A Natalie Wood Classic: The Last Married Couple in America

the-last-married-couple-in-america-movie-posterGuest blogger Nell Musolf writes:

I admit it: I have a “thing” for movies made in the late 1970s and very (very) early ’80s–movies that were made post-Serpico and pre-9 to 5. The films that I’m drawn to are not of the caliber of Casablanca or Gone with the Wind by a long shot, but I love them just the same. There are certain late ’70s films that reflect a culture where disco was dying, marriages were disposable and no one had ever heard of cell phones. I think I like them now because they were made when I was at the beginning of my own adulthood and when I watch them it’s like going back and looking through my high school yearbook or watching an oldie but goodie rerun on TV. These movies are my own personal DVD comfort food, and I find myself watching them over and over and over, never bored and always nostalgic.

One of my favorite movies from that time period is 1980’s The Last Married Couple in America. The film examines the relationship between Mari (Natalie Wood) and Jeff (George Segal) Thomson. The Thomson family lives an upscale life in California ,but not so upscale that the viewer feels alienated or envious (well, a little envious. I love their ’70s-style house with the dark woodwork, built-in bookshelves, gorgeous rugs and casual class). The movie begins with Mari and Jeff playing touch football with several other married couples. But very quickly the other couples fall apart, leaving Mari and Jeff standing alone and feeling like…the last married couple in America.

Mari and Jeff aren’t perfect. They’ve both cheated, they flirt a bit and there are a few leers at other people every so often. But in a touching scene, Jeff tells Mari what he likes about her and she tells him what she likes about him. That information, that married people can actually like each other, is so far removed from the Everybody Loves Raymond and Two and a Half Men world of today that it almost seems shocking. It’s also reassuring. Shouldn’t everyone like their spouse?

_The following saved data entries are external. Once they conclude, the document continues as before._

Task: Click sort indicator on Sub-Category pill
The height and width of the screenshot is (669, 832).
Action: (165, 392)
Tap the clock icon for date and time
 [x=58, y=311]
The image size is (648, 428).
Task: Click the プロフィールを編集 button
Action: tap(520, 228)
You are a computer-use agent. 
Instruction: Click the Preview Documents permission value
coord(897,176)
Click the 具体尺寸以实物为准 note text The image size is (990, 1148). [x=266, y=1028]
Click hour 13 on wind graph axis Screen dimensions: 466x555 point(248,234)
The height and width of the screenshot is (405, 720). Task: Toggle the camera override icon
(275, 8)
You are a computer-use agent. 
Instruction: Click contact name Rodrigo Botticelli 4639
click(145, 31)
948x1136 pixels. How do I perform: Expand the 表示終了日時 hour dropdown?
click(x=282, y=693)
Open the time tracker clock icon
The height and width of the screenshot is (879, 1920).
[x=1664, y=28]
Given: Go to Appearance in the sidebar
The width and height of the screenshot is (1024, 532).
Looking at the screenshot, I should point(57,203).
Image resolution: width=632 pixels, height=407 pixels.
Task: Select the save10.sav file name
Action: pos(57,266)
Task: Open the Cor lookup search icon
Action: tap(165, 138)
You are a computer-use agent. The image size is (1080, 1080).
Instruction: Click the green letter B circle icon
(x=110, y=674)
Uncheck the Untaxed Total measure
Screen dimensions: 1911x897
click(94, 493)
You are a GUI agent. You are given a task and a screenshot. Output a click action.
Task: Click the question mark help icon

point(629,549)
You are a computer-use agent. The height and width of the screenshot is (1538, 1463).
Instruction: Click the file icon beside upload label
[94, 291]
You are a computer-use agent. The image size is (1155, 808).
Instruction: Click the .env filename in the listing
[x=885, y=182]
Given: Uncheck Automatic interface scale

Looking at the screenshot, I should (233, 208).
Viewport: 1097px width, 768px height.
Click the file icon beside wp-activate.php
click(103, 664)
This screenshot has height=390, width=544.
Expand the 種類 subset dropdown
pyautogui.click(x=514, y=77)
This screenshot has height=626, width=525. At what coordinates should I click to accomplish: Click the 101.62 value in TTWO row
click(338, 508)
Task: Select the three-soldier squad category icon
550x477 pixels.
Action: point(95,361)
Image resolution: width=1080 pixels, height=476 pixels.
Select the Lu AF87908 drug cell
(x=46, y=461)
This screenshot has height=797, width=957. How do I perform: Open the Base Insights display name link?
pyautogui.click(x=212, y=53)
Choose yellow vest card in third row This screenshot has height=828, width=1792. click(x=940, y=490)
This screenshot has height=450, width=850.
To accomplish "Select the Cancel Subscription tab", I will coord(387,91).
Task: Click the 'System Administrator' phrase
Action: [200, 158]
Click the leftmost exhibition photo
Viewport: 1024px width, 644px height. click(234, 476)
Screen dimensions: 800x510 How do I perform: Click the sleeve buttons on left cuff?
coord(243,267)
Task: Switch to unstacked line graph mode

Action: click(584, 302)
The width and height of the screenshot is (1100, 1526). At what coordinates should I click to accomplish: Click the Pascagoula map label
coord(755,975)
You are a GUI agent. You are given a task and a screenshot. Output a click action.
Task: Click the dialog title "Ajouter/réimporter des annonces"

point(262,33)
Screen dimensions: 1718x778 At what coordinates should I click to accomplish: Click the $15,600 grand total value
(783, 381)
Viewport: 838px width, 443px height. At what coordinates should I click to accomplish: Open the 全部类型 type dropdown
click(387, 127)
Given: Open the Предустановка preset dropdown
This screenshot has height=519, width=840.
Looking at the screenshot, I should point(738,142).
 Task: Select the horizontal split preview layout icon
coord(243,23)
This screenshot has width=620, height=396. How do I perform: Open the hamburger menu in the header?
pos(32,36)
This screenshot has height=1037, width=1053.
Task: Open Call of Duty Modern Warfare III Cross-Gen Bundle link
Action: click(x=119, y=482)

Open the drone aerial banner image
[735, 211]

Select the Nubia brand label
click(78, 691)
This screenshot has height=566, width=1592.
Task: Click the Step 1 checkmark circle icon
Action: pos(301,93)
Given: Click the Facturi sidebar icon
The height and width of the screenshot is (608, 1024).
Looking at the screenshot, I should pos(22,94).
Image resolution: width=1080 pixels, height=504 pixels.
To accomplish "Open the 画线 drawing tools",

The Thomsons’ marriage faces a challenge when Barbara (Valerie Harper perfect as a brassy blonde who come across as trying a little too hard to make everyone know how happy she is as a divorcee) makes an incredibly aggressive play for Jeff. Jeff resists at first but eventually succumbs. After their one-night stand in a crummy motel, Barbara nonchalantly asks Jeff if he had a good time. Jeff tells her no and then explains that he only had sex with her to prove to himself that he wasn’t threatened by all the new sexuality going on around him. Jeff continues on to say that he doesn’t want to do that anymore, that he doesn’t have anything to prove to himself or anyone else and that he loves his wife. Needless to say, Barbara is not impressed.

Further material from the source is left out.